Disney+ and Netflix must convince consumers to pay up and watch ads, just as Hulu has. They must also convince advertisers to place ads, and no one is that impressed with their offerings yet. Netflix allegedly charges $60 to $65 for a thousand impressions without demographic targeting or third-party audience verification (for now) and is even refunding money back to advertisers for missing reach targets. Disney+, according to its ad sales deck shared with Business Insider, won’t do targeting initially, but Disney has honed that capability at Hulu and ESPN+. 

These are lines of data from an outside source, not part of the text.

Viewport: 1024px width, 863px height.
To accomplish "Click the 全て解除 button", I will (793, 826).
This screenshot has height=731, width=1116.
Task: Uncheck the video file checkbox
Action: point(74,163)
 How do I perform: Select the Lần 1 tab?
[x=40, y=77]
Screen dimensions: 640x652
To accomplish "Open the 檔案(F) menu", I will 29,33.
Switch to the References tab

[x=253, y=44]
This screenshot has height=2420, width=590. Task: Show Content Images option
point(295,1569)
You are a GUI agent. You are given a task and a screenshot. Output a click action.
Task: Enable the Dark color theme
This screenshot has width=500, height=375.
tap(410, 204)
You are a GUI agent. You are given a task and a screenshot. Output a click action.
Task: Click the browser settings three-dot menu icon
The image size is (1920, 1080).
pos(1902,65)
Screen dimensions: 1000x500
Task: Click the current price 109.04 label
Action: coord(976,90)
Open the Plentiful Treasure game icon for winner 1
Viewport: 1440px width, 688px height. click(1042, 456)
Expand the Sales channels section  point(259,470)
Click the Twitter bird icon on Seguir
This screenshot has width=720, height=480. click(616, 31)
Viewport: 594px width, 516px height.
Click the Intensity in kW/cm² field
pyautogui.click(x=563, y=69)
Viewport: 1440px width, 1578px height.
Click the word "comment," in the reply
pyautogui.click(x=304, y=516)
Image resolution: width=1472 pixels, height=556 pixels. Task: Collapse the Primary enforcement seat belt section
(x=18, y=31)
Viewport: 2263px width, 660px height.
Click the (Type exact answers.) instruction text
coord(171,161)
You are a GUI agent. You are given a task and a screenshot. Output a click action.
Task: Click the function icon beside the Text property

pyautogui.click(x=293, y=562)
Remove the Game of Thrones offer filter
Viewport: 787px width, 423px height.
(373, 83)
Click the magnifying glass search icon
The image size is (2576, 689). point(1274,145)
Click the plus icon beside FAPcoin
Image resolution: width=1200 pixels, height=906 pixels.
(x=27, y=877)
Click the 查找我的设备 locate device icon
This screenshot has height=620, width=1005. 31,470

Netflix, the OG of personalization, could probably correlate content viewing choices with brand affinities and spending behavior (if it acquires or partners with the right data provider). Disney, meanwhile, has integrated the measurement platform VideoAmp into its data clean room (i.e., trove of anonymized user information) in an effort to make first-party data the basis for audience matching, targeting, measurement, and optimization across all of Disney’s platforms. Still, Disney and Netflix have a long way to go before CTV ads amount to anything like Amazon’s retail media war chest. 

The Content Conundrum  

How might advertising affect content strategy at Disney and Netflix? When Disney+ and Netflix were purely subscription platforms, they needed to add subscribers and minimize churn. Arguably, the volume of content available mattered less than releasing premium hits no one would dare miss. But the more that ads support these platforms, the more that screen time matters. Apparently, screen time has little to do with how “premium” content is. Just look at YouTube and TikTok. 

This is a dicey situation. Without enough premium content, Disney and Netflix become vulnerable to Amazon Prime on one end and the free ad-supported services on the other. However, without enough bingeable, ad-optimized content, their new ad business might not contribute to profitability as hoped. Perhaps live streaming channels could support ad revenue by removing the friction inherent to choosing 30-minute blocks of content in a massive library. A return to “our regularly scheduled programming” might just be what CTV ads need.        

Assuming Amazon intends to keep Prime streaming ad-free, Netflix and Disney need to make their ad-supported streaming subscriptions more valuable without degrading their content. To get there, Disney could divest from ESPN to reduce its linear exposure. It could then put the cash towards acquiring Netflix (assuming regulatory approval) and creating the dominant CTV advertising network. Either way, Disney should experiment with introducing theme park tickets, FastPass+ benefits, hotel deals, food and drink discounts, etc., to top-tier Disney+ subscriptions for the trifecta of experiences, advertising and commerce.  

Got a Better Idea?   

If that sounds farfetched, put yourself in Iger’s shoes. One of your rivals, Amazon, can produce premium content without running ads on it. Your other rival, Netflix, is going after CTV advertising at the same time as you. You believe that one-third of your revenue will fall off a precipice, and you’re not sure when.  

If Iger is really chasing profitability, new ad revenues alone won’t cut it. This is the beginning of the end for subscription-only services. And this is the beginning of a very expensive experiment for Disney.